Environmental community building
This article describes on how to build an environmental community.
How to become environmental 
See Juridical national measures on climate change for instructions on becoming environmental. Also see Juridical_national_measures_on_transport,_politics_and_education for extra suggestions.
Types of communities 
On land 
Communities may be made out of towns in the developed world and in the developing world.
In the developed world, intentional/new-age communities found at the wikipedia may be used; see List of intentional communities and New Age communities. See also the appropriate technology-wikipedia article.

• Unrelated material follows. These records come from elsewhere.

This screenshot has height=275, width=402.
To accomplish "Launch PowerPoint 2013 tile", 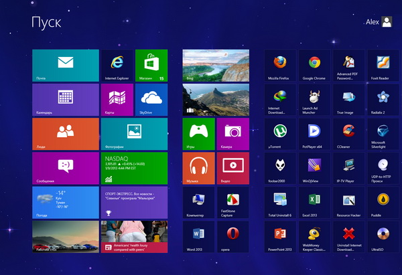I will click(281, 237).
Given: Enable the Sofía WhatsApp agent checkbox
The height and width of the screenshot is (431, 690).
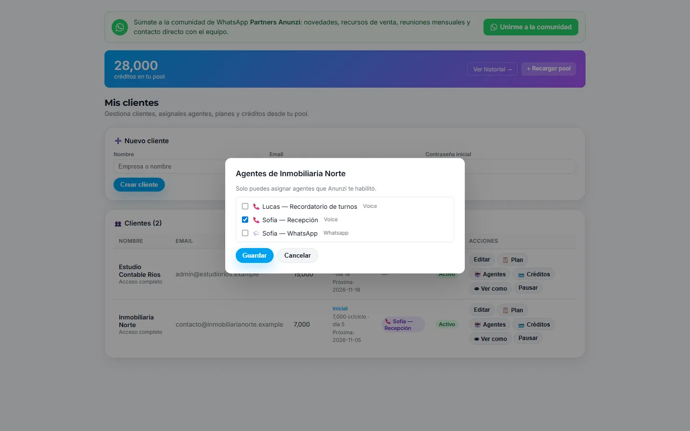Looking at the screenshot, I should coord(245,233).
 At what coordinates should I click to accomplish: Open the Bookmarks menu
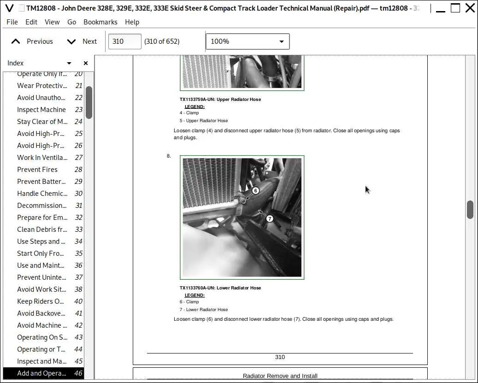point(100,22)
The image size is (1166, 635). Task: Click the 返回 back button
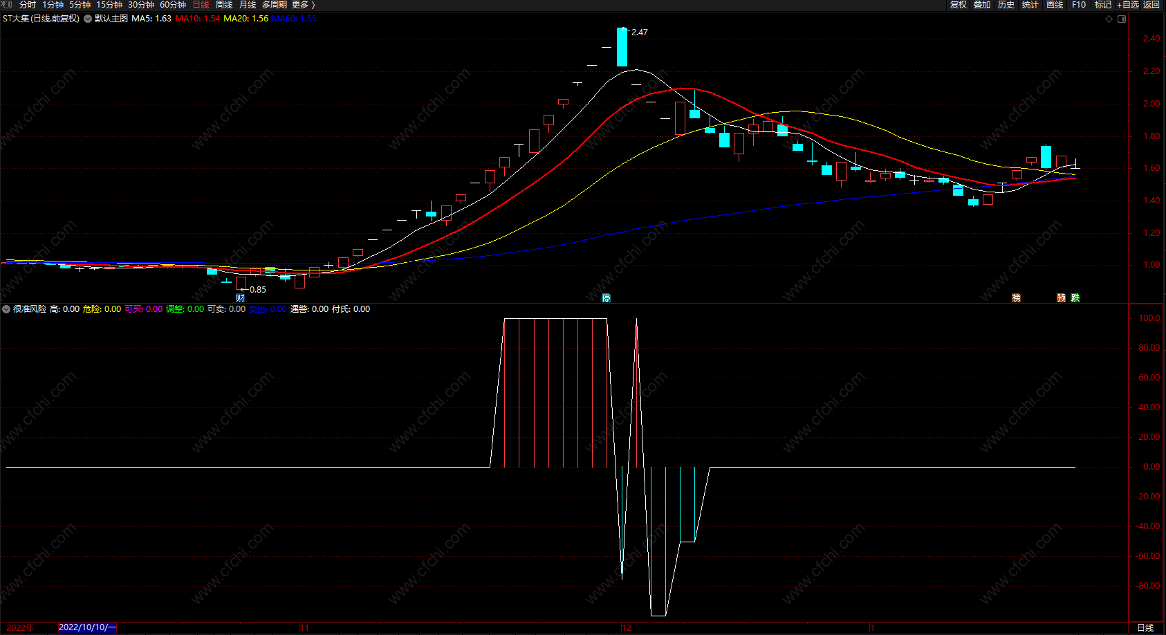pyautogui.click(x=1151, y=5)
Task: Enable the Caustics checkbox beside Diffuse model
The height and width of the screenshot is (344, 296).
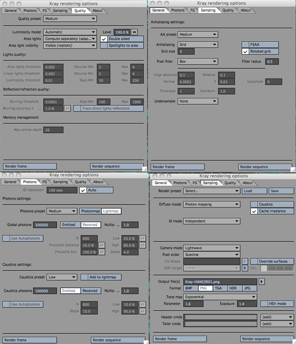Action: [x=254, y=204]
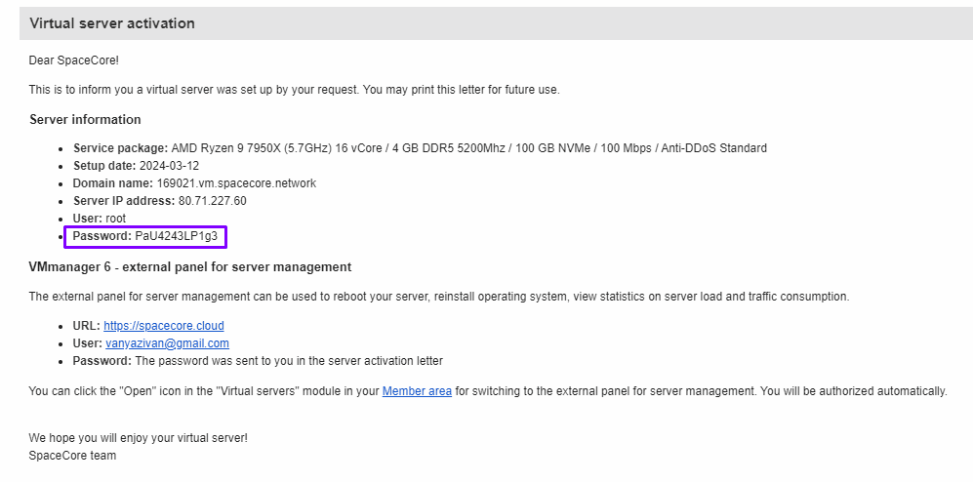Click the User: root entry
The image size is (973, 482).
coord(99,219)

In the developing world, indiginous communities (eg those depicted in the BBC's Tribe-series; see http://www.bbc.co.uk/tribe/ ) are probably the best to target since many of them are already suffering from climate change. More info may be obtained from organisations mentioned at this BBC-website (eg Survival International, ...) aswell as Cultural Survival, ... A list of ethnic communities may also be found at this Wikipedia-article. Also, religious centra that have a intrest in ecology (eg Association of Buddhists for the Environment, ...) may join in, a list of notable centra is available at The Alliance of Religion and Conservation. Appropriate technology organisations (eg Practical Action, ...) may be used to reduce the price of the equipment needed for microgeneration, ... Examples on how the the technology may be created DIY can be seen on programs such as Planet Mechanics Also, abandoned cities may be used to create the communities, see Cheap acquiring of towns and large buildings
On sea 
A special community may also be build at sea; see Cheap_acquiring_of_ship#Community-creation
Gathering extra workforce 
In order to be able to construct more buildings, or enlarge the ecological projects (eg tree plantations, ...), extra workforce may be obtained from homeless and/or poor people. Also, people that leave in unhuman conditions or those that live in conflict zones (eg Somalia, parts of Kenia, slum villages in India as Dharavi, slums in Rio de Janeiro, Palestine, DR Congo, Central African Republic, ...) may be transported to the project sites. This can be done trough low-cost, bulk transportation (eg industrial vessels) within a larger project, condoned/sponsored by humanitarian organisations as UN Habitat. This operation would have benefits to the project (lower cost) and allow the volunteers of escaping their desperate situation and build up a humanworthy life.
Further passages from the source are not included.